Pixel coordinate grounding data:
• • • •
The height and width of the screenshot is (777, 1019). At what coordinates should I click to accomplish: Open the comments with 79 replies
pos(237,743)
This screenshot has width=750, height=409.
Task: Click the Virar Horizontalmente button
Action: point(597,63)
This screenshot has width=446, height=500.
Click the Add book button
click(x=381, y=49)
• • • •
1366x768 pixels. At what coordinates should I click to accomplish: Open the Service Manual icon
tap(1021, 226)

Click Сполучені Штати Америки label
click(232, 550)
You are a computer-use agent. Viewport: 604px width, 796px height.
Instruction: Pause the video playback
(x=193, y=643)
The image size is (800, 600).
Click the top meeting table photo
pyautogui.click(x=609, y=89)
• • • •
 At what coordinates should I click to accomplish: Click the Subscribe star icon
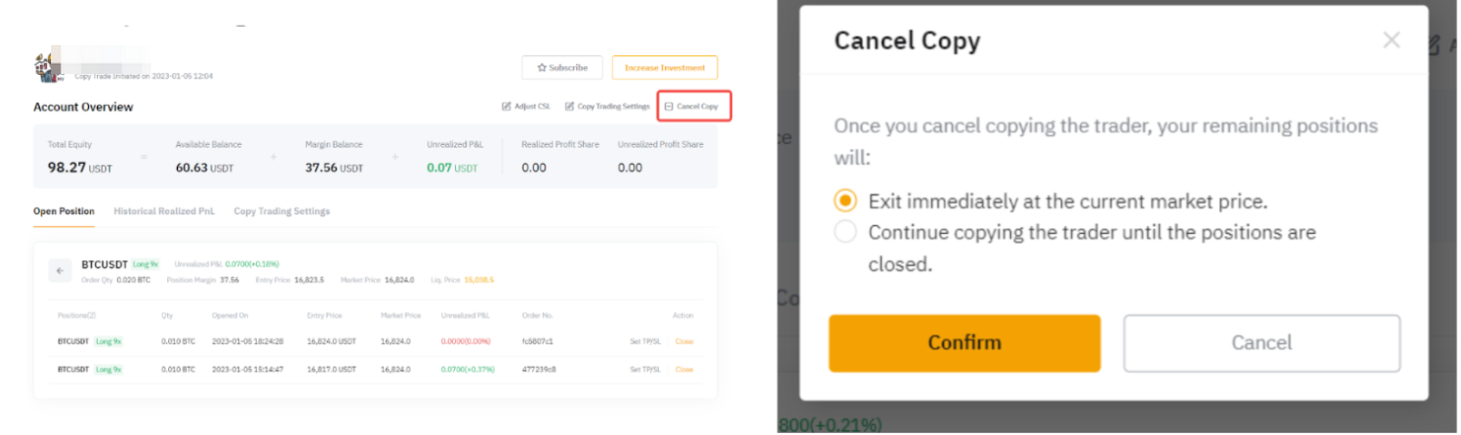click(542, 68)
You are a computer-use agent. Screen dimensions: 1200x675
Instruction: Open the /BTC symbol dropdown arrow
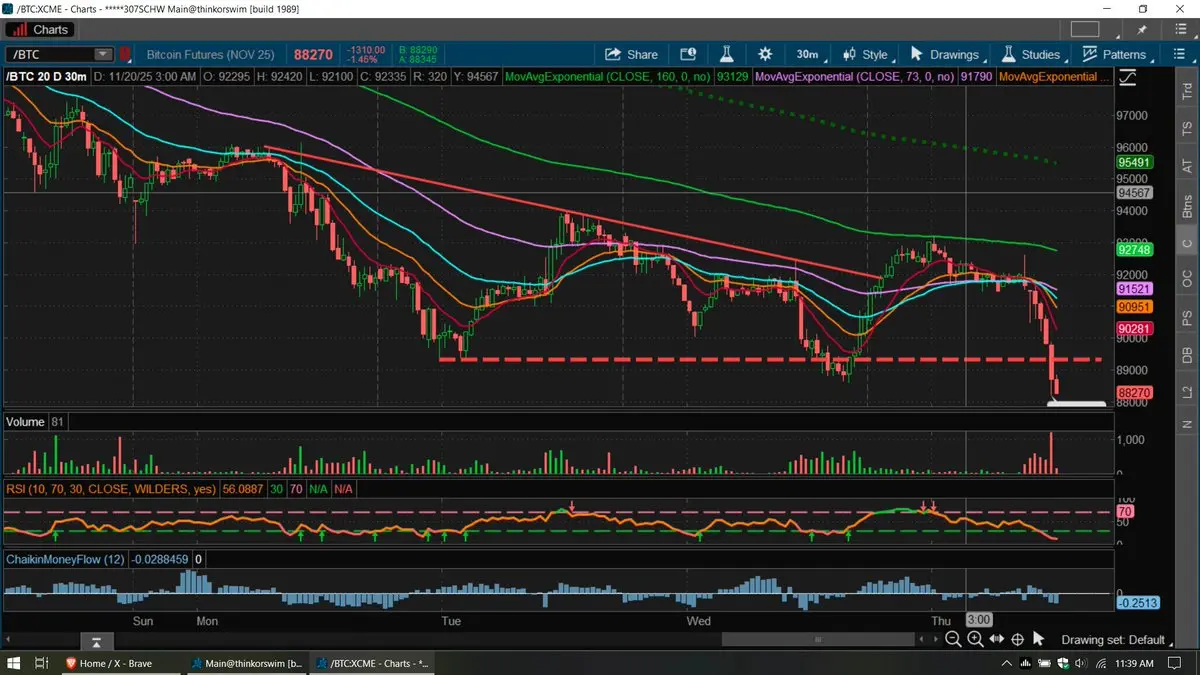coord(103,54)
• • • •
INSTRUCTIONS FOR THE TASK:
Each line of the entries that contains the word "computer" should be listed.

EXERCISE RESULT:
You are a computer-use agent. Viewport: 604px width, 796px height.
You are a computer-use agent. Screen dimensions: 1200x675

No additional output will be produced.